Developmentally, the id precedes the ego; i.e. the psychic apparatus begins, at birth, as an undifferentiated id, part of which then develops into a structured ego. Thus, the id:

"... contains everything that is inherited, that is present at birth, is laid down in the constitution — above all, therefore, the instincts, which originate from the somatic organization, and which find a first psychical expression here (in the id) in forms unknown to us."

The mind of a newborn child is regarded as completely "id-ridden", in the sense that it is a mass of instinctive drives and impulses, and needs immediate satisfaction, a view which equates a newborn child with an id-ridden individual—often humorously—with this analogy: an alimentary tract with no sense of responsibility at either end, paraphrasing a quip made by former U.S. President Ronald Reagan during his 1965 campaign for Governor of California in which he compared government to a baby.

The id "knows no judgements of value: no good and evil, no morality.... Instinctual cathexes seeking discharge — that, in our view, is all there is in the id." It is regarded as "the great reservoir of libido", the instinctive drive to create — the life instincts that are crucial to pleasurable survival.

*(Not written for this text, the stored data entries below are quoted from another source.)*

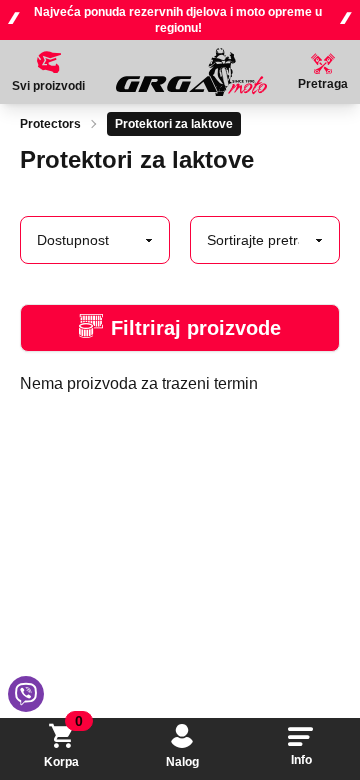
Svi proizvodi (48, 86)
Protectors (50, 124)
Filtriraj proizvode (196, 328)
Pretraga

Alongside the life instincts came the death instincts — the death drive which Freud articulated relatively late in his career in "the hypothesis of a death instinct, the task of which is to lead organic life back into the inanimate state." For Freud, "the death instinct would thus seem to express itself — though probably only in part — as an instinct of destruction directed against the external world and other organisms": through aggression. Freud considered that "the id, the whole person ... originally includes all the instinctual impulses ... the destructive instinct as well." as Eros or the life instincts.